On October 13, 1965, Welsh wrote an eight-page letter to the Appeal Board commenting upon the Department of Justice report summarized above. Among other things, Welsh stated in his letter:
“ * * * I assumed Mr. Bradley was using the word ‘religious’ in the conventional sense, and, in order to be perfectly honest did not characterize my belief as ‘religious.’ I do believe the taking of life — anyone’s life — to be morally wrong. It is not anyone’s business to take anyone’s life.”
In this letter, Welsh also made the following significant comments:
“ * * * I certainly do not mean to imply, that the religious training I received there [in Sunday School] had nothing to do with the ethical or moral values I live by.” (Emphasis in original.)
“ * * * Mr.

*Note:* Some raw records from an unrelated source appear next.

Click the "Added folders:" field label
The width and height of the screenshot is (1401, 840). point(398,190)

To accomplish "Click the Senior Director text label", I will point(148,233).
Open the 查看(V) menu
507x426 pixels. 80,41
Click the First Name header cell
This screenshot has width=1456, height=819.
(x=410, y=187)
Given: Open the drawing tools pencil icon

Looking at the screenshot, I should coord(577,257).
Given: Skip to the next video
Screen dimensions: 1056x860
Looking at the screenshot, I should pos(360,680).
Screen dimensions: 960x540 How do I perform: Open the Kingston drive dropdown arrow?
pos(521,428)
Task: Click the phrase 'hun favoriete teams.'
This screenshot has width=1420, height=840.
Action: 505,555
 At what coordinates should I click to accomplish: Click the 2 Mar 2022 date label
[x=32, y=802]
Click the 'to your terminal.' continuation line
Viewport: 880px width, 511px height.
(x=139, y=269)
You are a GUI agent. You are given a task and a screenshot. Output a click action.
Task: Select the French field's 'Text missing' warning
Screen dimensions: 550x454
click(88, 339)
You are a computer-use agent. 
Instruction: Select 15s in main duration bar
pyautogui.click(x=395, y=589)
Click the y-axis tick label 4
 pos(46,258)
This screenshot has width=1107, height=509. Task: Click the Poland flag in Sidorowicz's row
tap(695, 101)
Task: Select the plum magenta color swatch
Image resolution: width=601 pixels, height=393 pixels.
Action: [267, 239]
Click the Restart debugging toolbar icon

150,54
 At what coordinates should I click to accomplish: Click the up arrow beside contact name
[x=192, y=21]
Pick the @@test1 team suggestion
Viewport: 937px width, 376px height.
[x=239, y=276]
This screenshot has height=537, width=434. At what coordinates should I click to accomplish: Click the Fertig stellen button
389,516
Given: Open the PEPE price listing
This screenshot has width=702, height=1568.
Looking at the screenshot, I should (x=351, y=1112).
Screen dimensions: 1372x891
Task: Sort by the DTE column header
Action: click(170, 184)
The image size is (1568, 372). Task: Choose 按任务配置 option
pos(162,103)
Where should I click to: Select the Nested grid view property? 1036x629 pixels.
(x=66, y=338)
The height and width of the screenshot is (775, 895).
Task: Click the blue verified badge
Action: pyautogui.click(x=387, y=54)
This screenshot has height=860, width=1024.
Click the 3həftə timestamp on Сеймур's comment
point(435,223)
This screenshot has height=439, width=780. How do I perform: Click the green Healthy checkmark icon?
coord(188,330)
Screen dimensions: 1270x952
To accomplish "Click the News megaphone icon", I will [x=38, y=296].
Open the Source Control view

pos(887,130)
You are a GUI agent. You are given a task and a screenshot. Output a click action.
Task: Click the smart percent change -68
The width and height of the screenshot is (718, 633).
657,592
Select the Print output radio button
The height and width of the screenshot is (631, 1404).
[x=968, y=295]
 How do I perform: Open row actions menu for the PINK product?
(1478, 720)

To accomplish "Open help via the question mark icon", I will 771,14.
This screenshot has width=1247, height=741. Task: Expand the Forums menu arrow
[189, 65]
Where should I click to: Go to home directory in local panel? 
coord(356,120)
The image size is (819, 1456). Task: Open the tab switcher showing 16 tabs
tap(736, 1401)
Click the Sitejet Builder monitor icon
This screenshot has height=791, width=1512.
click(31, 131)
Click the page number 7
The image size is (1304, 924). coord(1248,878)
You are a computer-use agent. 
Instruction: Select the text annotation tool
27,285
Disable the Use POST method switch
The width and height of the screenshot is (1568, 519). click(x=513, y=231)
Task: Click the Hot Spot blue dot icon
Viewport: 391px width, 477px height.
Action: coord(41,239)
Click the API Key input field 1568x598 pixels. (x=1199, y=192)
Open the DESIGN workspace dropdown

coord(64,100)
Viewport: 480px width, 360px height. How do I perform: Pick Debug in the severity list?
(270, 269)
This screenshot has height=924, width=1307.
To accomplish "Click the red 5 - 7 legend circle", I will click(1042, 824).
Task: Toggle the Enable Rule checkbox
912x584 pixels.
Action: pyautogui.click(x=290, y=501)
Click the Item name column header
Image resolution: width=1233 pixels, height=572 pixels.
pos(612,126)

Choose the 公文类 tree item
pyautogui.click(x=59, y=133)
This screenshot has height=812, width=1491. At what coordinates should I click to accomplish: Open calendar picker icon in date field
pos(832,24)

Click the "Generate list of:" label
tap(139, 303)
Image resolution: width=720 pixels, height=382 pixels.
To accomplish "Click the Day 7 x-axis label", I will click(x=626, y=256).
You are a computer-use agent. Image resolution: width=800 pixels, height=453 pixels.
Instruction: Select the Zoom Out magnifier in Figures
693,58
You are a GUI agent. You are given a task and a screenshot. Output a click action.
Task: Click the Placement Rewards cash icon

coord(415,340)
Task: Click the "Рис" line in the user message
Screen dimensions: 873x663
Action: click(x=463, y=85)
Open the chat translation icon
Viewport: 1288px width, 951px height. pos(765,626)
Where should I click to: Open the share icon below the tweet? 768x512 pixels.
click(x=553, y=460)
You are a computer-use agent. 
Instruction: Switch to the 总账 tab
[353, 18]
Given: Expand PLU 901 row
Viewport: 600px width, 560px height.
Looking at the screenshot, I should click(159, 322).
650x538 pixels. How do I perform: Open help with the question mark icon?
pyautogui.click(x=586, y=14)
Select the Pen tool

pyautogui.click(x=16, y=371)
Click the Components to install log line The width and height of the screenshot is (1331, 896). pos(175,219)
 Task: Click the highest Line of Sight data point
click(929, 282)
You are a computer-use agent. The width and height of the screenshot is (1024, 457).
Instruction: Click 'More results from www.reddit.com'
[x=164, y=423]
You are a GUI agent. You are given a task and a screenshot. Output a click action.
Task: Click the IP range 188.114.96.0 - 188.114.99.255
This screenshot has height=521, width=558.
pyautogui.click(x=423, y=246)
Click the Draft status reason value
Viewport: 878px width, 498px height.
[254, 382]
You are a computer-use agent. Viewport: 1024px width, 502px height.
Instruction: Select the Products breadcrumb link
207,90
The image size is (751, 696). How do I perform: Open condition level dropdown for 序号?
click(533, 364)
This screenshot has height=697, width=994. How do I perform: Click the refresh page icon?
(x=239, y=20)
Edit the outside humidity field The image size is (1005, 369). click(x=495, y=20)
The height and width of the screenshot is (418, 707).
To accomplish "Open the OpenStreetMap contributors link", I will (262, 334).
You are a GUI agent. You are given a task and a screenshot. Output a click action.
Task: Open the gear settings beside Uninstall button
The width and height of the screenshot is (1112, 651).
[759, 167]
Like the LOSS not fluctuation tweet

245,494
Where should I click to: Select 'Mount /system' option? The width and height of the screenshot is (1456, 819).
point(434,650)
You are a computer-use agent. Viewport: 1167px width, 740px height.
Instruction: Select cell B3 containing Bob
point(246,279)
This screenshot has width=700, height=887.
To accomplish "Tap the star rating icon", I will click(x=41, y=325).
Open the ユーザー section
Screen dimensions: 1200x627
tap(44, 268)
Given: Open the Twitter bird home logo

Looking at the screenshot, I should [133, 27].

Bradley insisted upon describing what I called ‘natural law’ as a ‘force,’ whereas I simply meant ‘natural law’ to be taken as ‘the laws of nature.’ The laws of nature are ‘outside,’ or beyond the control of men, but it is to perpetuate a semantic absurdity to characterize either ‘natural law’ or ‘force’ as an ‘entity,’ and in trying to avoid doing so I may have caused Mr. Bradley to misunderstand me.”
“ * * * I believe both ethical and religious values usually arise from the same source: the individual’s concern for other individuals.”
“ * * * This concern [each individual’s concern for the rest), it seems to me, is implicit in all religious belief, even the most primitive, where, though its expression seems sometimes to be bizarre, it still acts to govern people’s relationships, one to another.”
“This, I suppose, is the crux of my problem of explaining my beliefs in religous terms. Perhaps I erred in taking such pains to point out that I not believe in the ‘standard notion’ of God. I think my beliefs could be considered religious, in the sense I have just explained. I do not call myself religious, simply because most people then assume that I believe in God, in the conventional sense.” (Emphasis in original.)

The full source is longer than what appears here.